(Extract provided)
+-------+

Designing And Driving Tankers Safely Saves Lives

While attending this year’s Fallen Firefighters Memorial Weekend at the National Fire Academy in Emmitsburg, Md., I was saddened and frustrated to see family members grieving for loved ones that could have been saved if safety rules had been followed. It is heart wrenching that 20 to 25 percent of all firefighter deaths, each year, is apparatus-related.

These statistics include personally owned vehicle (POV) collisions, apparatus collisions and falls from moving apparatus.

Virtually, all these deaths are preventable. When looking specifically at apparatus collisions, it becomes quite clear that the most dangerous apparatus operated daily by fire departments are tankers or water tenders, depending on the region. For this article, we will use the term tankers.

Tanker Accidents

The U.S. Fire Administration (USFA) estimates that tankers account for 3 percent of the country’s total fire apparatus, yet they account for 21 percent of the apparatus collision deaths, more than pumpers and aerials combined. During the 2006 Fallen Firefighters’ Memorial Weekend, an event conducted by the National Fallen Firefighters Foundation (NFFF), several recognized firefighters died because of tanker accidents.

+-------+

(Stored data)
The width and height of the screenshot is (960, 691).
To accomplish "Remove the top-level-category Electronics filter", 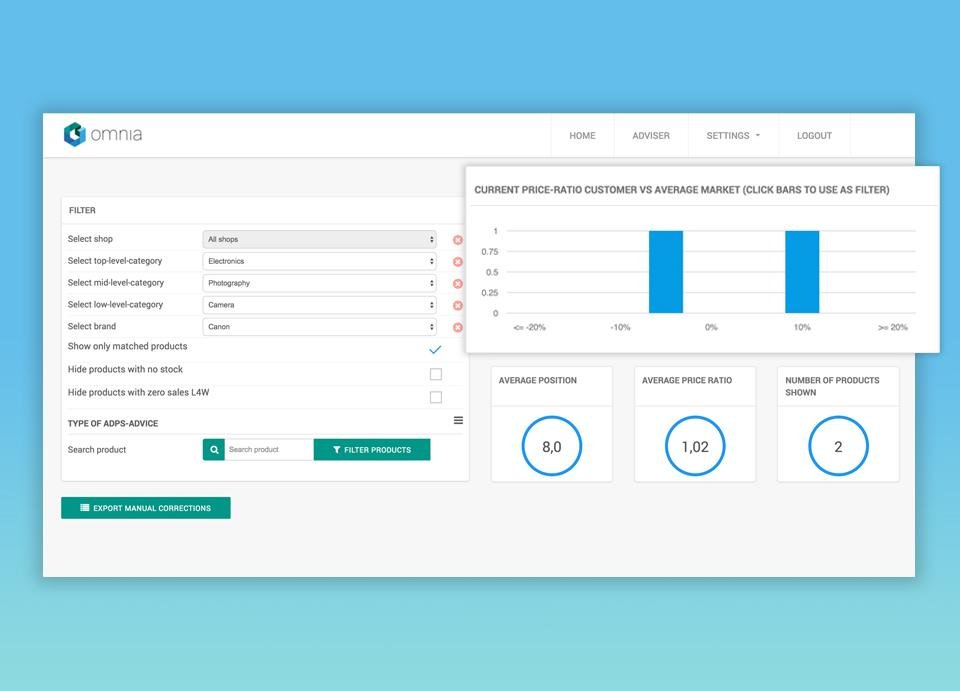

+-------+

(What to do)
A: Can you return the part of the tanker safety article starting with "Virtually, all these" and going on through "the term tankers.", copied word for word?
B: Would you resume the article on driving tankers safely, picking up right after its last sentence?

(In response)
A:
Virtually, all these deaths are preventable. When looking specifically at apparatus collisions, it becomes quite clear that the most dangerous apparatus operated daily by fire departments are tankers or water tenders, depending on the region. For this article, we will use the term tankers.

B:
Clearly, the number of tanker-related deaths is directly correlated to how they are driven.

A 2003 report on fatal tanker collisions by the USFA noted that the primary cause of two-thirds of the fatal tanker collisions were directly attributable to the vehicles’ right-side wheels leaving the driving surface. These accidents often occur because the vehicles are driven too fast and the drivers are unable to keep the vehicles on the road.

Reducing Collisions

A number of important factors in tanker design can reduce collisions, injuries and deaths involving these vehicles. This article will focus on the factors that have the biggest impact on apparatus and firefighter safety.

First, let’s consider seatbelts. The number of firefighters who faithfully buckle up when driving their personal vehicles, yet fail to onboard an emergency response vehicle mystifies me.

The reasons they cite are many and varied: the belts have been removed; it is difficult to buckle up wearing turnout gear; the response urgency leaves no time to buckle up; and finally, the misconception that the vehicle’s large size will protect the occupants. Every reason or perception is wrong – dead wrong.

The 2003 USFA tanker report found that 82 percent of firefighters who were fatally injured in tanker collisions were not wearing seat belts. Today that is unacceptable, and reprehensible.

There is absolutely no reason for not having operable seatbelts for every riding position in every fire department vehicle. A 2006 USFA-funded apparatus safety training program, developed by the International Association of Fire Fighters (IAFF) encourages firefighters to refuse to ride in, or operate an apparatus unless proper seat belts are provided for every riding position. Even older, retrofit vehicles can have effective seatbelts added.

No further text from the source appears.